His pediatrician has suggested a gluten challenge but the idea does seem

illogical to me. Hope hubby and I can agree on what to do!

[scarlett77]

It is funny that you ask this as I myself am struggling with a similar situation. I really appreciate the responses since they are completely in line with my logic. My oldest son went through the blood work and endoscopy and got a diagnosis. At the time though we weren't entirely sure what the problem was. Our household went gluten-free which includes my youngest son. I'm getting pressure from my Pediatrician and GI to get my youngest tested after 18 months. I don't think it is necessary if we already eat gluten-free. I don't really want to put another child through a challenge let alone an endoscopy.

[kbtoyssni]

You could keep looking around for a doctor who will write you a diagnosis based on dietary response so you don't have to do a challenge. That's probably safer than purposely feeding the kiddo gluten.

[ravenwoodglass]

  On 6/21/2010 at 5:29 PM, T.H. said:

You could always save up and pay for a prometheus test for the celiac gene later, too. He doesn't need to go on a gluten challenge for it to work, and with a positive gene plus his response to a gluten free diet, I'm sure you would be able to find a doctor somewhere - might be a different one than now - who would give him a positive diagnosis from that.
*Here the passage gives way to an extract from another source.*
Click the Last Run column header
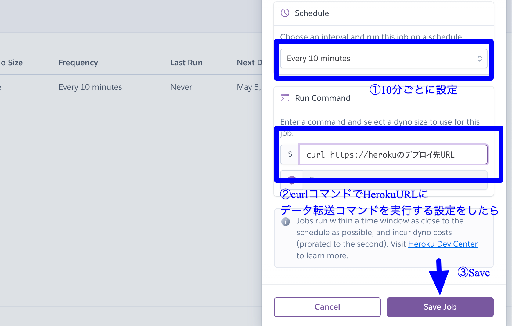The image size is (512, 326). [186, 63]
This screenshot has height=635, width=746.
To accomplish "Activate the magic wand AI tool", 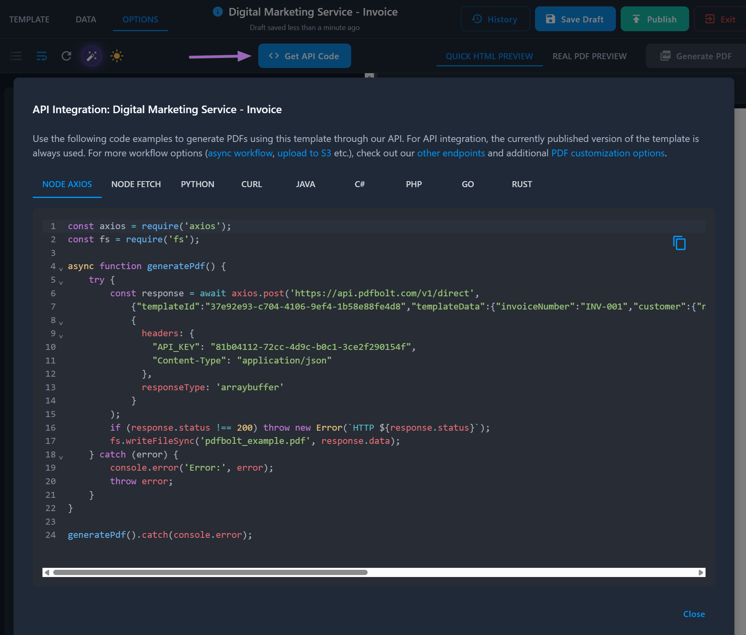I will 91,56.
The only problem with doing the gene tests is that if he happens to have one of the celiac related genes other than DQ2 or DQ8 you most likely be told that he is not celiac. We had that happen to my DD after she was positive with both blood and biopsy. As a college student she was overjoyed to go back to gluten and now considers all her symptoms to be stress related.

[CeliacMom2008]

  On 6/23/2010 at 3:28 PM, ravenwoodglass said:

The only problem with doing the gene tests is that if he happens to have one of the celiac related genes other than DQ2 or DQ8 you most likely be told that he is not celiac. We had that happen to my DD after she was positive with both blood and biopsy. As a college student she was overjoyed to go back to gluten and now considers all her symptoms to be stress related.

Ravenwoodglass, so is your daughter now symptom free with negative blood tests?

[ravenwoodglass]

  On 6/24/2010 at 12:52 AM, CeliacMom2008 said:

Ravenwoodglass, so is your daughter now symptom free with negative blood tests?

No she is not symptom free. As far as I know she hasn't had any more testing as she has a high stress job now and she considers the gene test to be conclusive and any symptoms she has are attributed to stress. It breaks my heart but there is nothing I can do as she will not discuss any health related issues with me. She does discuss them with her brother though which is how I know she is still symptomatic.